Applying the glass and resin is relatively easy.  Thoroughly mix some resin and apply it to the properly prepared surface (clean, dry, and sanded).  Tear off an appropriate size piece of glass and place it on a piece of cardboard.  Use a cheap paintbrush to get the glass wet with resin.  Flip the glass over, and wet the backside.  The glass will go from white to transparent on the cardboard.  Now lift the glass from the cardboard and apply it to the area with the resin recently-applied resin.  Use the brush to push it down against the surface to get as much contact area as possible.

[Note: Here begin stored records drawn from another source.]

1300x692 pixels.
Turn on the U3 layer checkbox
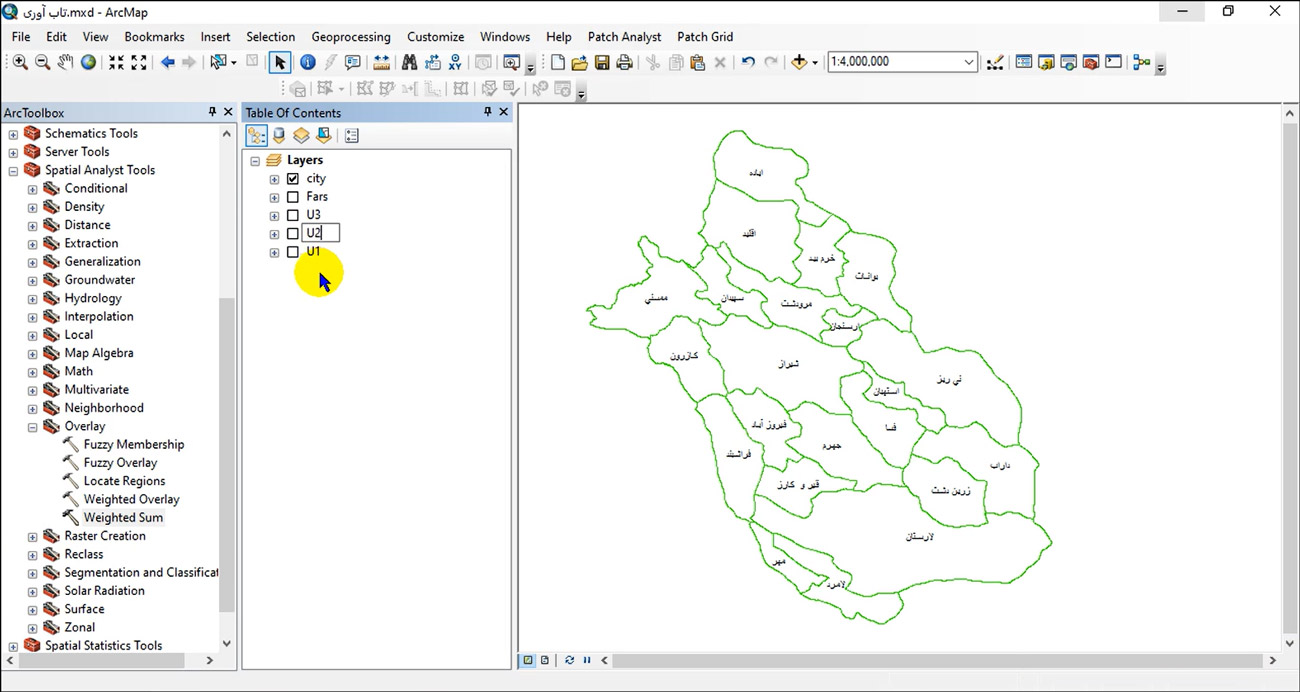pyautogui.click(x=293, y=215)
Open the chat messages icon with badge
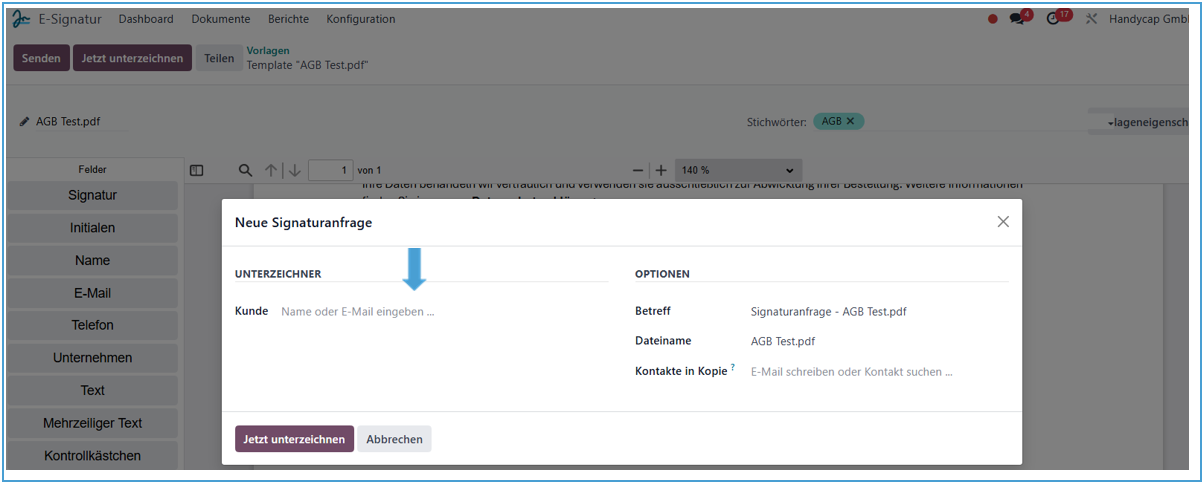The height and width of the screenshot is (483, 1204). click(1018, 19)
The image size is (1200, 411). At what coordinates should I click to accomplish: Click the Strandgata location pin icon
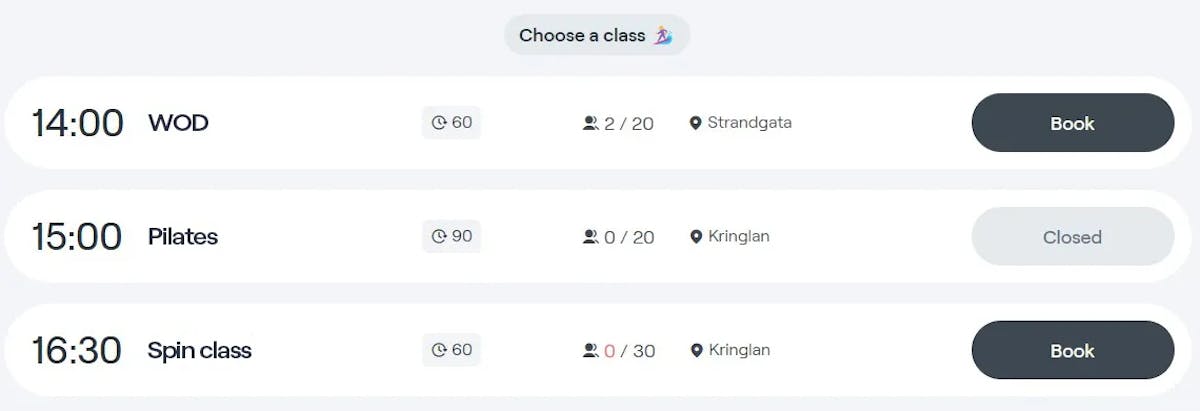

Additional layers can be applied on top to build thickness, making sure to create a nice transition and limiting air bubbles in the laminate.

Stopping a Crack

Composites can be very impact-resistant compared to other materials.  Based upon their makeup, different composites materials will offer different degrees of resistance to impact.  Once the threshold to impact resistance is passed, cracking will occur.  Localized impact can form a crack in the weakened material, and vibration and additional loading can keep the cracks spreading.  There is a relatively simple solution to stopping this.

I am currently working on repairing an SMC composite truck hood, which has various forms of damage including cracks.  I want to repair the cracks, but also must keep them from spreading.  So the solution is …

Drill a Hole!

smc-crack-stopA hole that is drilled at the end of a crack in the material will stop it from spreading.  There is no place for it to restart.  It cannot travel any farther because there is not any high-stress area that is weaker than the surrounding surface.

In my example, I am working on a complete repair, not just stopping the crack from spreading.  I drilled the hole, reinforced the back side, and sanded the surface to accept filler.  The filler will fill this low spot over the crack as well as the hole that was drilled.  It can be filled right back in but will still retain its crack resistance!

Another way for cracks to start is from high-stress areas such as square corners.  When making a hole in composites, it is important to always avoid sharp corners.  Round holes are the best, but if the opening must be rectangular, the corners should have some radii incorporated into the corners.

A cracked laminate is a sign of failure, and it must be addressed before it gets worse.